INSIDER THREAT DETECTION USING GRAPH NEURAL NETWORKS ON ENTERPRISE ACCESS LOGS
Subjects/Theme:
Insider Threat Detection, Graph Neural Networks, Enterprise Security, Access Logs, Anomaly Detection, Cybersecurity Analytics, Deep Learning, Behavioral ModelingDescription
Security and Privacy in AI Systems,
Edited By: Dr. Sunita Chaudhary, Dr. Joydeb Patra
ISBN (978-81-685212-9-2)
Insider threats represent a critical challenge in modern enterprise security, often resulting in significant financial and reputational damage. Traditional detection systems relying on rule-based or statistical methods struggle to capture complex relationships embedded within enterprise access logs. This paper proposes a novel framework leveraging Graph Neural Networks (GNNs) to model user-entity interactions and detect anomalous insider behavior.
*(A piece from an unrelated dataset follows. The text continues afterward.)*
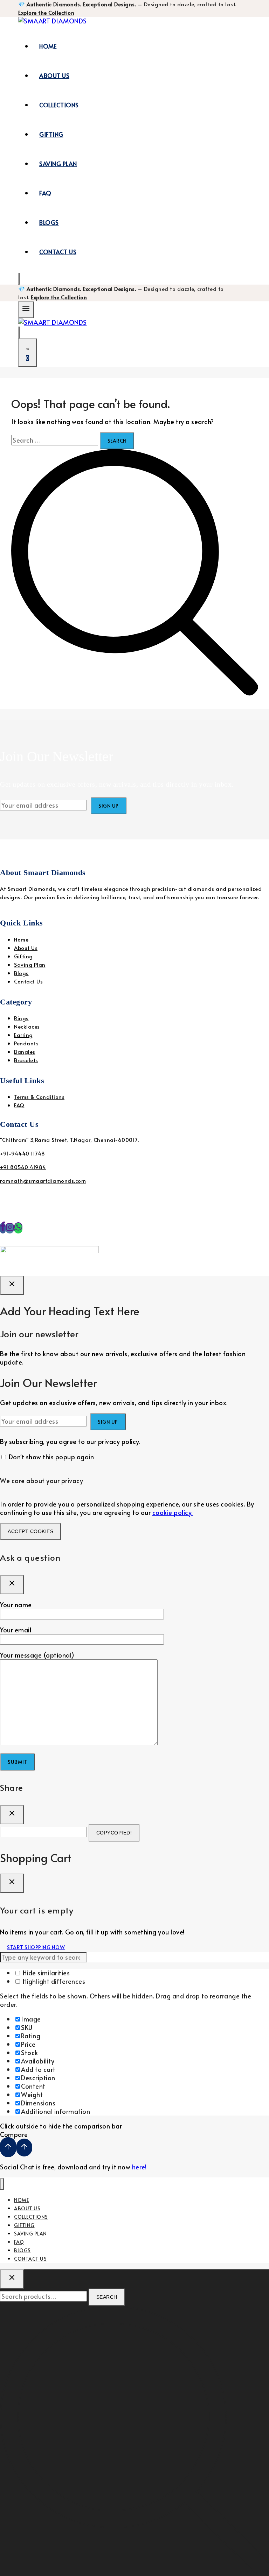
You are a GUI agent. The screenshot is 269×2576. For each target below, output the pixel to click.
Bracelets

By transforming access logs into graph structures, where users, devices, and resources are represented as nodes and their interactions as edges, GNNs effectively learn relational patterns and detect deviations indicative of malicious intent. Experimental evaluation on benchmark datasets demonstrates improved detection accuracy, reduced false positives, and enhanced interpretability compared to traditional machine learning models. The study highlights the potential of GNN-based approaches in strengthening enterprise cybersecurity frameworks.